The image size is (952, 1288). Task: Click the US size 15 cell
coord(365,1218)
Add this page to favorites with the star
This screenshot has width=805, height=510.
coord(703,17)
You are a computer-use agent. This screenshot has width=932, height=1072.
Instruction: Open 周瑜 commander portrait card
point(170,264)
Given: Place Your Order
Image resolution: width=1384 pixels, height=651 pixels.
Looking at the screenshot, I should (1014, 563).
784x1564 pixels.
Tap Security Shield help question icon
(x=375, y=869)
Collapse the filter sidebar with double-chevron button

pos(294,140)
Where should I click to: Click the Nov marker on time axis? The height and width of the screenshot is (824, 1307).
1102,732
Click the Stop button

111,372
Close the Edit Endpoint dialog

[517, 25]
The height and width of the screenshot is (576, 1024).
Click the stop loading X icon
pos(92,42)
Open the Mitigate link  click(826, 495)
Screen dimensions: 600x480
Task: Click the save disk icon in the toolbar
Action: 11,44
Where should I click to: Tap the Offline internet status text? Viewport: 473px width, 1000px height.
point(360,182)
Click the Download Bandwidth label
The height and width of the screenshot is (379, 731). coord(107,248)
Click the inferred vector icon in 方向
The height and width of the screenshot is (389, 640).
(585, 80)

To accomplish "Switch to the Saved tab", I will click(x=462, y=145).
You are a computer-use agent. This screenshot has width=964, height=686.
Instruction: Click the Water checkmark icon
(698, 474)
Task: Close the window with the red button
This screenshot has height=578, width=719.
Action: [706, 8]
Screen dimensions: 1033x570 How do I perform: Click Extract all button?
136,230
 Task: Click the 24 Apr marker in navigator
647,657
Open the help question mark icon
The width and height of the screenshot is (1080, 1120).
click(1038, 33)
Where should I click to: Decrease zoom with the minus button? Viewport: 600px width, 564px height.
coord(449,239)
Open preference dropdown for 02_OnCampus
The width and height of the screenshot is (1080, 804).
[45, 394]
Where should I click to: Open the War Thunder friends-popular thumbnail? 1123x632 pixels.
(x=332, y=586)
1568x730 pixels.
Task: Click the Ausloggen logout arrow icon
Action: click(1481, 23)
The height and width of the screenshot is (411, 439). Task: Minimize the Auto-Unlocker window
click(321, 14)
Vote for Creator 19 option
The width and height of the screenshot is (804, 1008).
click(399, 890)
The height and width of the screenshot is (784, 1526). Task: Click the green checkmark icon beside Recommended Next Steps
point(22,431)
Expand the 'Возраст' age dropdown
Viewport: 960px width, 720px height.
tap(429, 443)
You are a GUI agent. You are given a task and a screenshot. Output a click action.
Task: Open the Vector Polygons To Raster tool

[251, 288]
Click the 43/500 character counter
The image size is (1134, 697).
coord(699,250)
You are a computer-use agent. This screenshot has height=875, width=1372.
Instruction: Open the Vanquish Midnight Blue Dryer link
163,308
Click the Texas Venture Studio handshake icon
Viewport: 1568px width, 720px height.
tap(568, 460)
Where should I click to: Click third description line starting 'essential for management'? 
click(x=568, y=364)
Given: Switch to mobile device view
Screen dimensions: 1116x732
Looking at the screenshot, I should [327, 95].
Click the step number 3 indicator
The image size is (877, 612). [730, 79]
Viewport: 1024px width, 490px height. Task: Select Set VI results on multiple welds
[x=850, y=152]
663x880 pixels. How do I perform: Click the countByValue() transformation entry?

^^^^^^^^^^^^^^^^

§ **WHAT THIS TASK INVOLVES**:
If a line in the entries includes the word "computer", copy that line out.

§ **RESULT OF THE EXERCISE**:
You are a computer-use agent. This screenshot has width=932, height=1072.
You are a computer-use agent. This screenshot has width=964, height=686.
You are a computer-use agent. This screenshot has height=875, width=1372.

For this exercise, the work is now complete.